Expression and purification of the human Calmodulin target Endothelial Differentiation-related Factor 1

Endothelial differentiation-related factor1 (EDF-1) encodes a 16-kDa polypeptide, characterized by the presence of a conserved region of about 20 amino acids, the IQ motif, usually presents in CaM-binding domains1. EDF-1 serves two main functions in endothelial cells: it regulates CaM availability in the cytosol, and it acts in the nucleus as a transcriptional coactivator2. Modulators of calmodulin are potential therapeutic targets 3, so their structural and functional characterization is of great interest. With this work we present the protocol that we have optimized to obtain an NMR sample of EDF-1 and the preliminary screening of the protein folding. The gene coding for EDF-1 has been cloned into pETG20A (Invitrogen), that contains the DNA fragments coding for the fusion tag Trx-(his)6. E. coli host strain used for expression of EDF-1 was BL21 Codon plus.

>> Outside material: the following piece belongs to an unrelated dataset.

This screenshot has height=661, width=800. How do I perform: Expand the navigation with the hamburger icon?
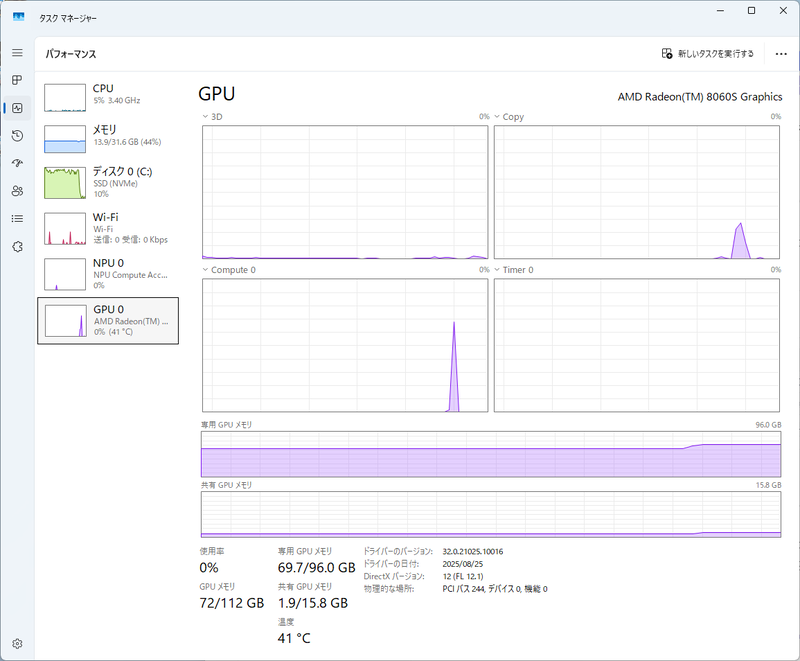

Protein expression has been induced with Isopropil β-thiogalactopiranoside (IPTG) and protein purification of EDF-1, produced in inclusion bodies, has been obtained with a denaturation-refolding step on the nickel chelate column. The correct folding of the final sample, without its fusion tag, has been verified by monodimensional and bidimensional HSQC NMR spectra. At present structural determination is under progress.